I go into this detail because I've always liked the structure of Kitchen the novella, and I think in that regard it's worth asking if it is indeed a novella at all, or just two short stories. A short story and its sequel, is how they were originally published, see.
And in a way, of course, they read like that. "Kitchen" proper is almost more of a zuihitsu than a narrative - it's very essayistic, with the narrator constantly interrupting the flow of the story to muse on her feelings and the nature of Love, Loss, and Life. Meanwhile, "Full Moon" is very much a story, one damn thing after another, as they say, working toward a climactic scene with an emotional payoff.
In sum, they're very different animals. They work on different logics. And either one would probably be quite effective on its own - "Kitchen" as a semi-abstract musing upon its themes, and "Full Moon" as a great little piece of rom-com lit. But, they can never really be experienced on their own now, because they're yoked together in the same book - and especially in English, where they're presented as one novella, and "Full Moon" isn't even mentioned separately on the TOC.
Which is actually fine by me, because I've always felt that as two halves of one novella they work splendidly - the shift in mode creates a wonderful contrast between them, a yin-yang, stillness-motion, loss-love kind of dialectic, intensifying the romantic payoff of the whole thing. I just wish the English edition had made it clear what was going on, so readers could think about this...
I've always liked Kitchen. It was one of the first Japanese books I ever read in translation, and one of the first that I tried reading in the original, too. In fact, in my early 20s, which is when it appeared in translation, I went through quite a Yoshimoto Banana phase, feeling in this book at least a kindred spirit. It's that brash, unquenchable volubility of the literary soul in its early 20s, when it's feeling that it's starting to really get Life, hard knocks and soft landings and all, and when it's still young enough to think that the insights you have in your early 20s can't help but be valid for everybody at all times, places, and stages of life...
It wasn't long, of course, before I burned out on Yoshimoto. It was Amrita that did it.

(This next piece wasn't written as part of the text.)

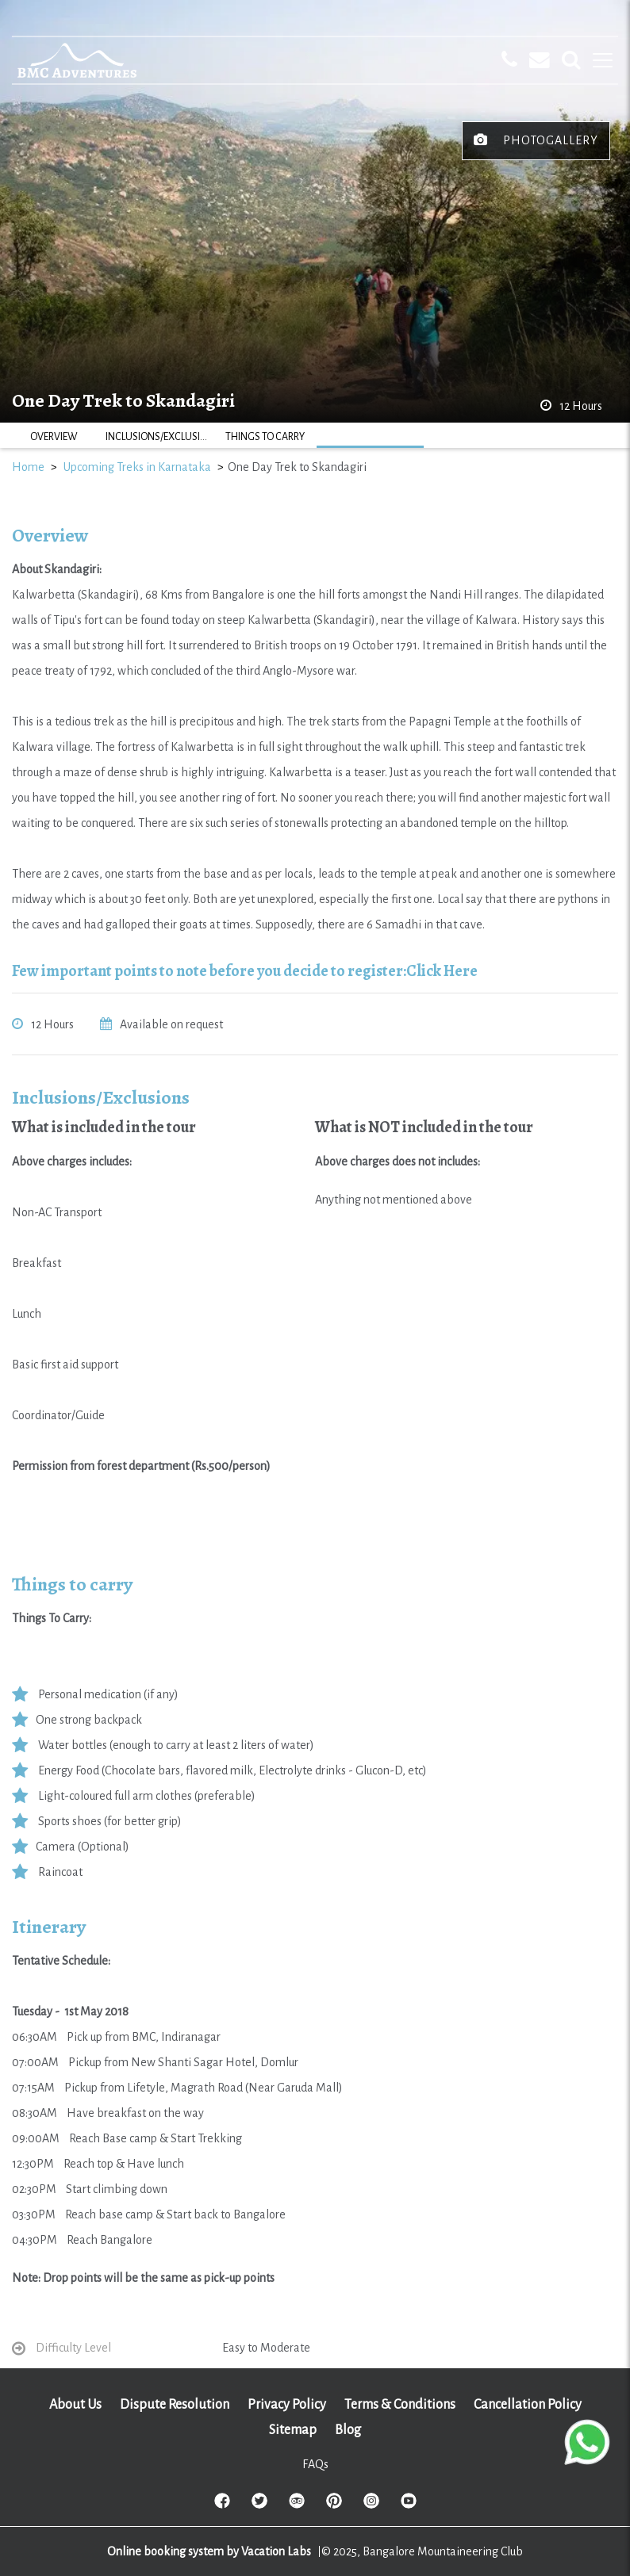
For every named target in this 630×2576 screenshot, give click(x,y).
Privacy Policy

But, as I say, I've had occasion to return to Kitchen several times since then, and it always does it for me. It did it again this time. We'll see if her others do.
Other notes:
I love the covers that this has been issued under in English. The first copy I bought was the British edition, from Faber and Faber, and it was a prize piece of Orientalism, with the sexy back-neck shot of the geisha... The American edition from Grove/Atlantic is better, although it still sees fit to put a cute chick on the front. I always wonder how many people think that's Banana on the cover (it's not, right?). I think the meaning of the cute chick is a little different - the UK edition was emphasizing the exotic and the erotic. The US edition is going for a girl-next-door idea - if the girl next door is Japanese. And let's not forget that this was appearing in an age when Asian-American lit, particularly by women, was really becoming established. Was Grove hoping to position this right alongside Amy Tan, Maxine Hong Kingston, and Cynthia Kadohata? Did it work?

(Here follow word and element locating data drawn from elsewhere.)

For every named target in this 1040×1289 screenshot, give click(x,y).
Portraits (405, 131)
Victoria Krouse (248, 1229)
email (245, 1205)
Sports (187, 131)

Translation. This was translated by Megan Backus, and what the hell, I'll talk a little about it. On the plus side, I think she does a good job of catching Banana's voice. On the minus side, there are some accuracy issues. On p. 6, for example, she writes, "I couldn't take my eyes off him. I think I heard a spirit call my name." In the original this is "目が離せなかった。ふいに名を呼ばれたせいもあると思う." No spirit: she's saying "I couldn't take my eyes off him - I think partly because he called my name all of a sudden." Which, indeed, he has - in the original (in the translation the direct address is just rendered as "you").

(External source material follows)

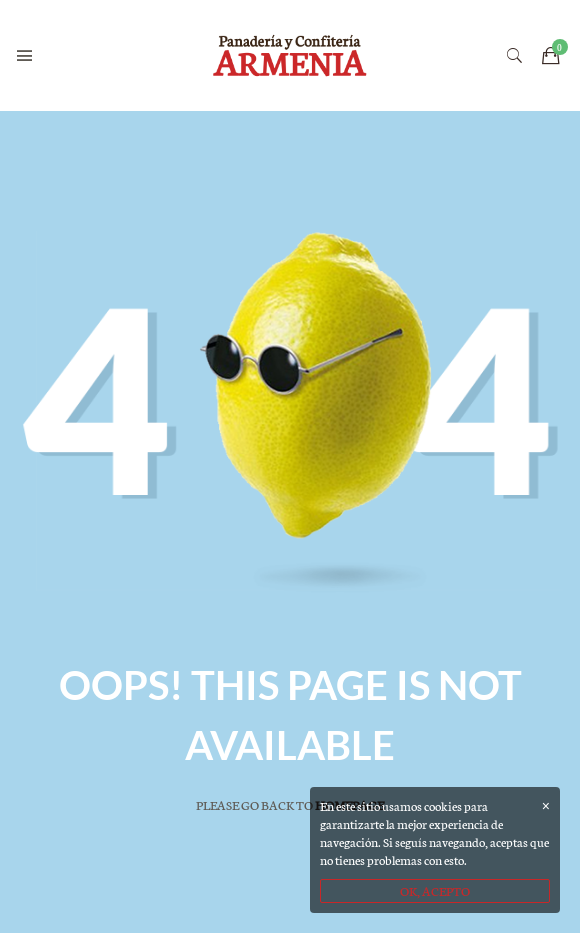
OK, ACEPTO (435, 890)
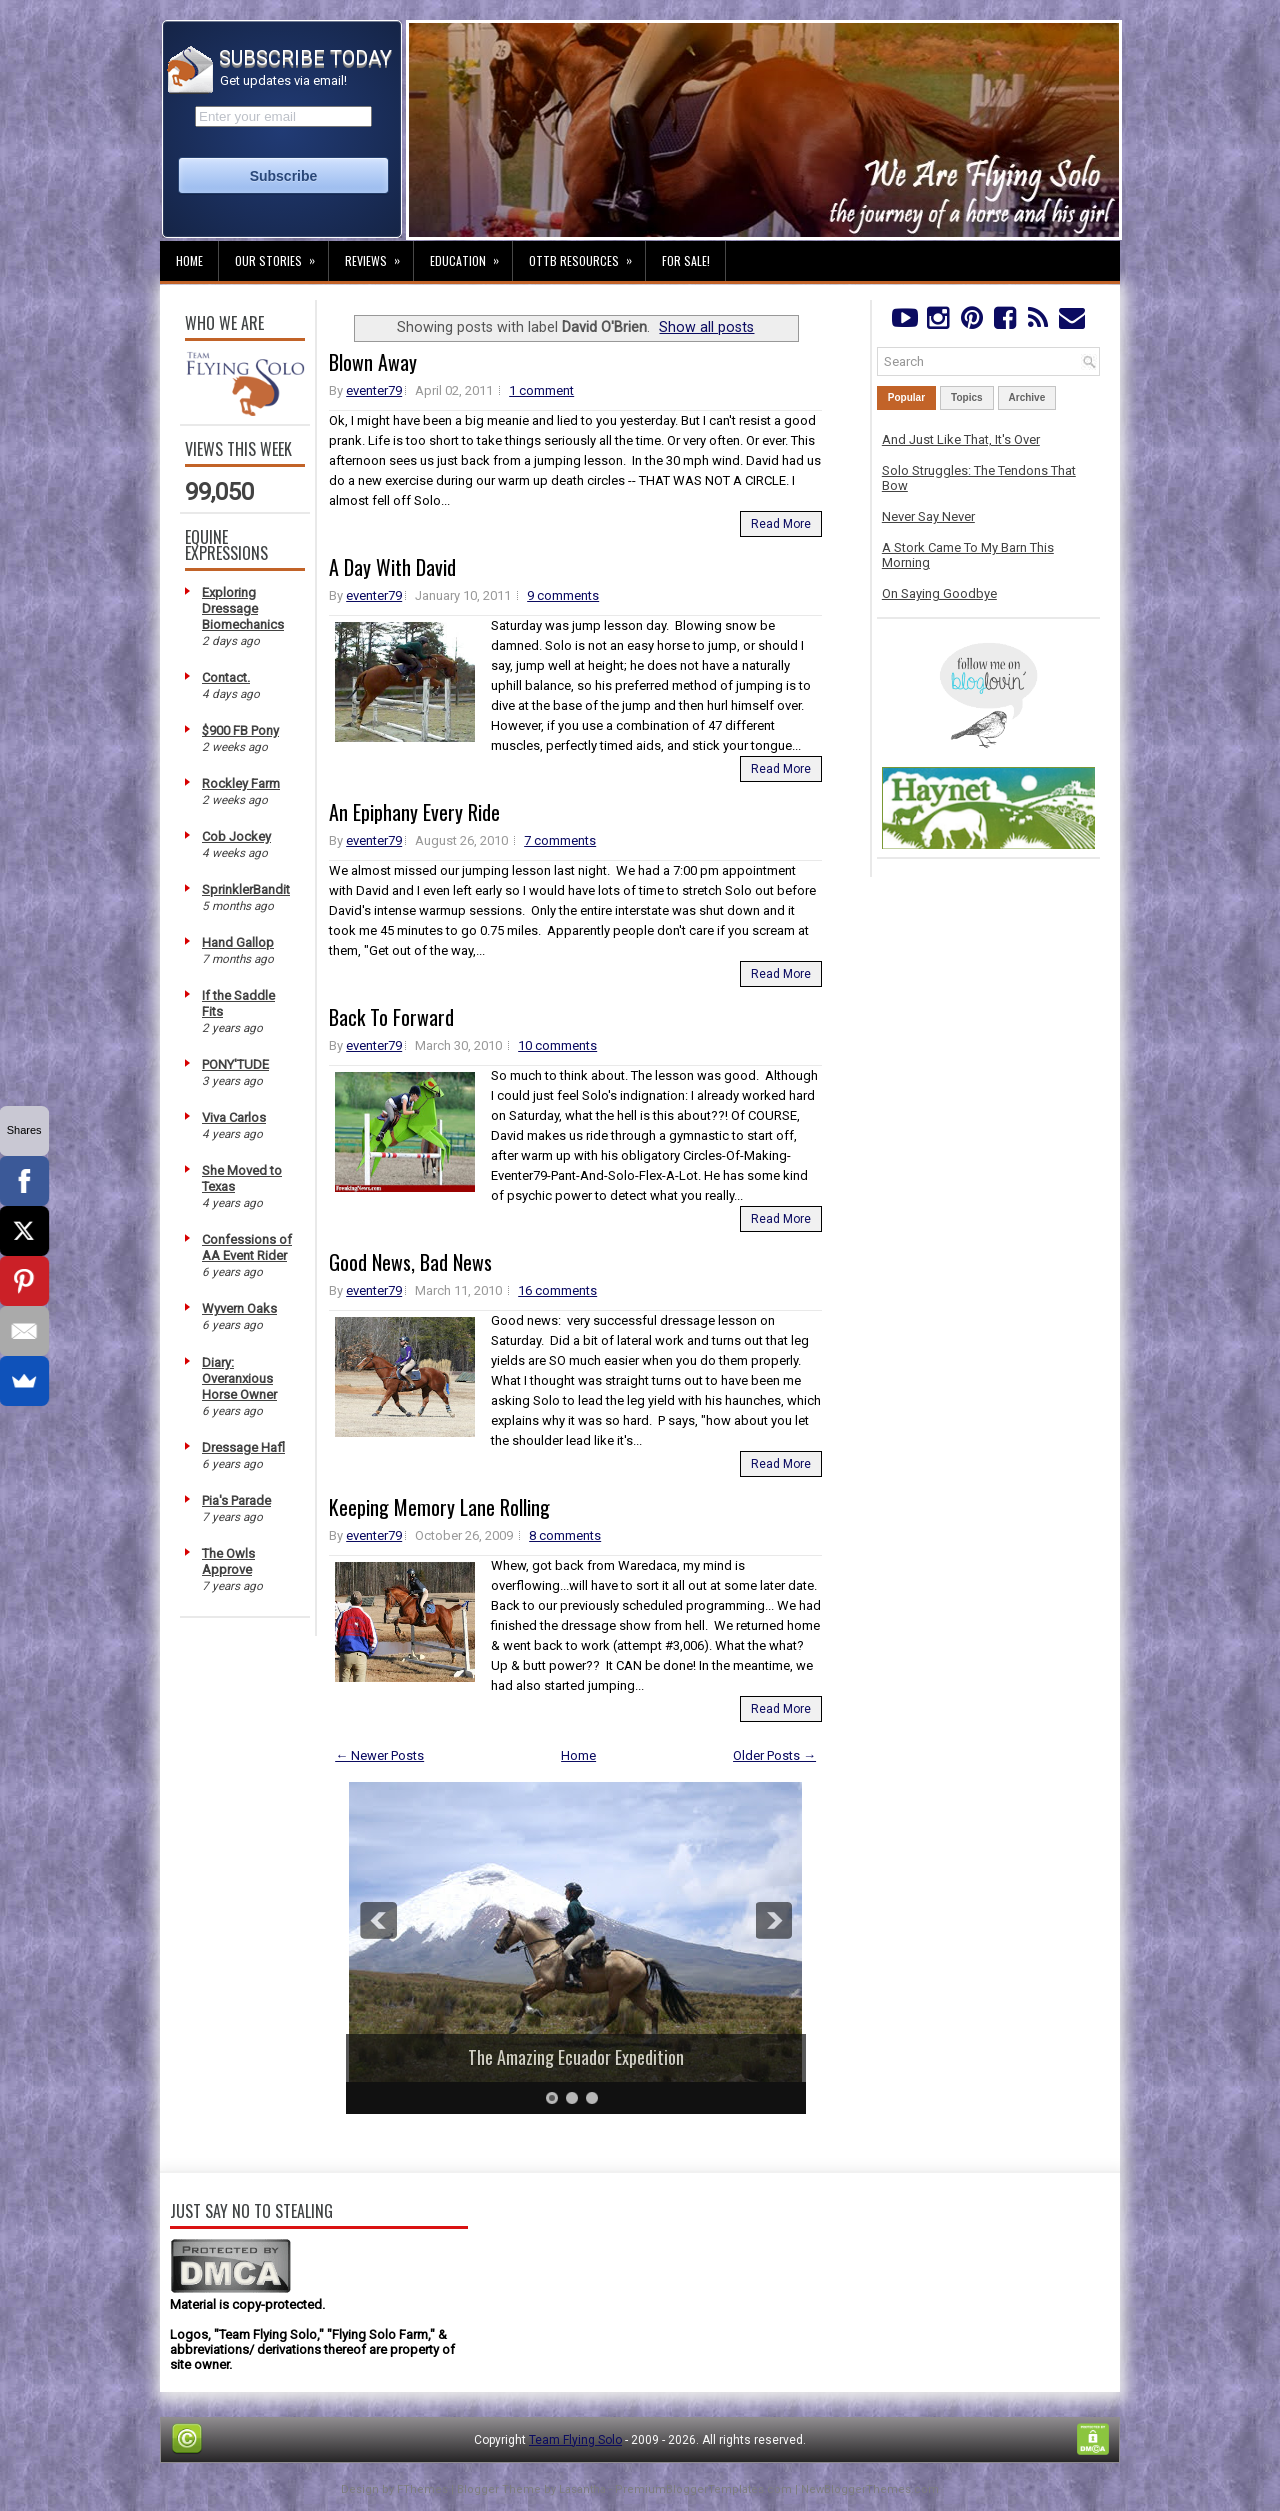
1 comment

Here's the error: if written 精, the word could be "spirit," but as is, written せい, and especially in this grammatical context, it's undoubtedly "reason, cause, fault." It's a pity, because I like the image of an imaginary spirit calling her name, even if it is an artifact of the translation: it kind of fits the emotionally supercharged nature of the narration. But it's an error. It's not the only one.